Edna looked up with unfeigned astonishment, and could not avoid smiling at the inquiry.

"Certainly not."

A short silence followed, and then Mr. Leigh said:

"Do you not frequently ride on horseback?"

"Yes, sir."

"Will you permit me to accompany you to-morrow afternoon?"

"I have promised to make a visit with Mr. Hammond."

"To-morrow morning then, before breakfast?"

She hesitated—the blush deepened, and after a brief struggle, she said hurriedly:

"Please excuse me, Mr. Leigh; I prefer to ride alone."

He bowed, and was silent for a minute, but she saw a smile lurking about the corners of his handsome mouth, threatening to run riot over his features.

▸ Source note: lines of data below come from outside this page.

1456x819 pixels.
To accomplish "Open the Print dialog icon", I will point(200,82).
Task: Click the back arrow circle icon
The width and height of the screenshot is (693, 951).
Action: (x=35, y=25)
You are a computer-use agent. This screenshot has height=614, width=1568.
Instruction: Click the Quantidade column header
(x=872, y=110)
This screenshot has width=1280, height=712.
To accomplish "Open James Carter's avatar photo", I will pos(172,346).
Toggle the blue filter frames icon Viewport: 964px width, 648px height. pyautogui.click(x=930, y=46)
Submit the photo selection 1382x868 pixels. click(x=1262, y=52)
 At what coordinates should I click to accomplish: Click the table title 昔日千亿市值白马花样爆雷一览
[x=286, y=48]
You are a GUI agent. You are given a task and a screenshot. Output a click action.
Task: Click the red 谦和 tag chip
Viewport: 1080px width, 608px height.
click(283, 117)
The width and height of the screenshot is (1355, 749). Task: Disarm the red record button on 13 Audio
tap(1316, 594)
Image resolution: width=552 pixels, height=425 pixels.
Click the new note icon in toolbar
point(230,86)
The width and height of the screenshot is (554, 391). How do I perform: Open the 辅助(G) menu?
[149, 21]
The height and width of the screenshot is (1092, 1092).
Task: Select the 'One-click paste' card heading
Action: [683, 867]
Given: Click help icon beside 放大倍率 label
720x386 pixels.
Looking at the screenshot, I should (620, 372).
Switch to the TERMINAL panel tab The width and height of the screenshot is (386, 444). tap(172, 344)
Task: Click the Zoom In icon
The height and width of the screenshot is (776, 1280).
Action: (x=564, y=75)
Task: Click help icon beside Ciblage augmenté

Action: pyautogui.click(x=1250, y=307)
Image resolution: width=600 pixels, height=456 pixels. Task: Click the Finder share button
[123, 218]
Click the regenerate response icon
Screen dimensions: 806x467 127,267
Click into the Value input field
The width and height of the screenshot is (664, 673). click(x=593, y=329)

"By the by, Miss Edna, I am coming to-night, to ask your assistance in a Chaldee quandary. For several days I have been engaged in a controversy with Mr. Hammond on the old battlefield of ethnology, and, in order to establish my position of diversity of origin, have been comparing the Septuagint with some passages from the Talmud. I heard you say that there was a Rabbinical Targum in the library at Le Bocage, and I must beg you to examine it for me, and ascertain whether it contains any comments on the first chapter of Genesis. Somewhere in my most desultory reading I have seen it stated that in some of those early Targums was the declaration, that 'God originally created men red, white and black.' Mr. Hammond is charitable enough to say that I must have smoked an extra cigar, and dreamed the predicate I am so anxious to authenticate. Will you oblige me by searching for the passage?"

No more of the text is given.